▶ What to do: The lines below must be transcribed exactly as given, with the images removed.

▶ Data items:
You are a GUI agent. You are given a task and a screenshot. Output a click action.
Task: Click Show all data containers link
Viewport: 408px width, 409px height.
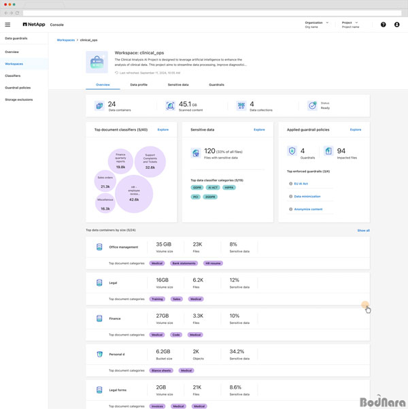pyautogui.click(x=363, y=230)
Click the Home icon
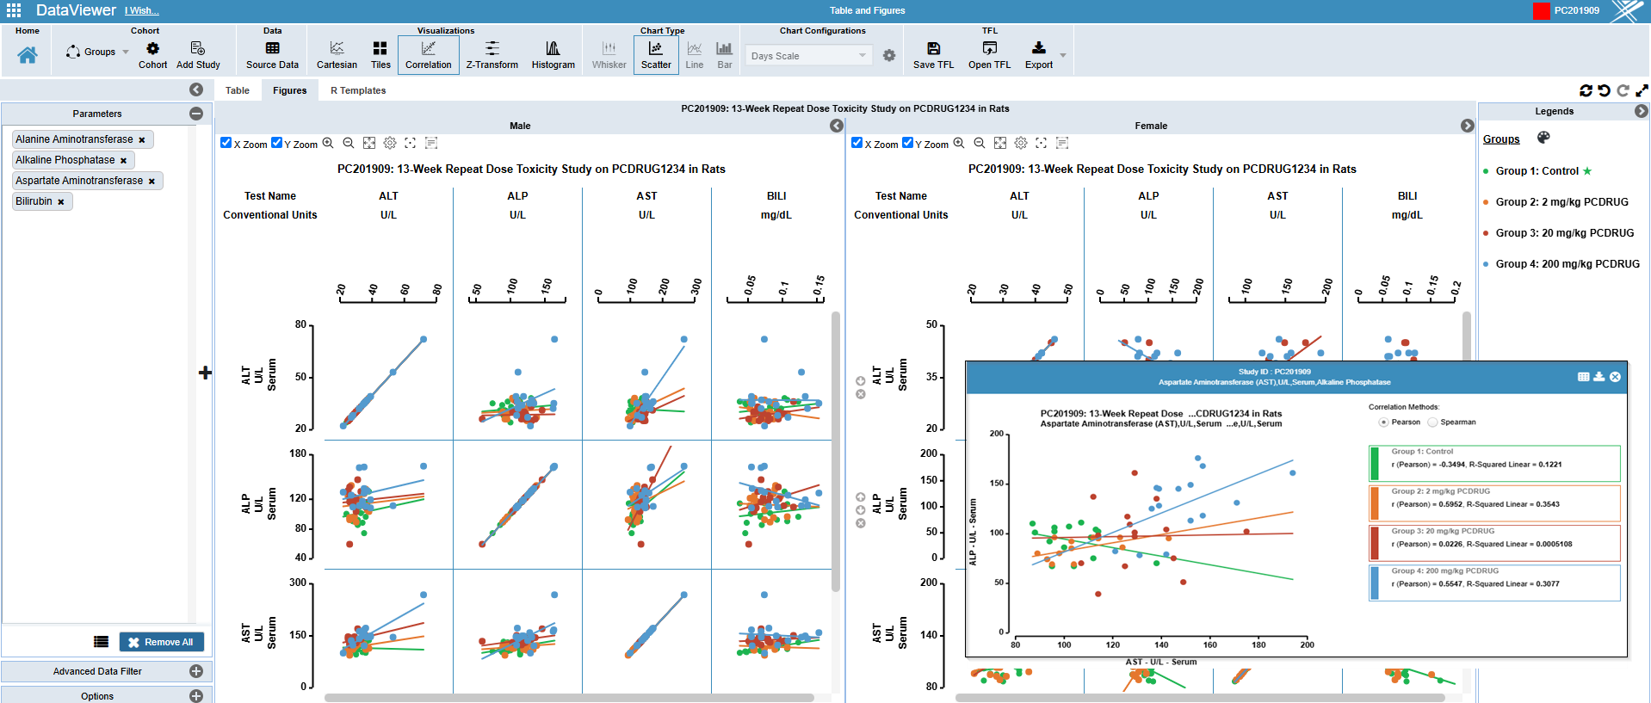This screenshot has width=1651, height=703. click(28, 55)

▶ Response area:
You are a GUI agent. You are given a task and a screenshot. Output a click action.
Task: Click Show all data containers link
Viewport: 408px width, 409px height.
pyautogui.click(x=363, y=230)
Click the Home icon
This screenshot has width=1651, height=703. click(28, 55)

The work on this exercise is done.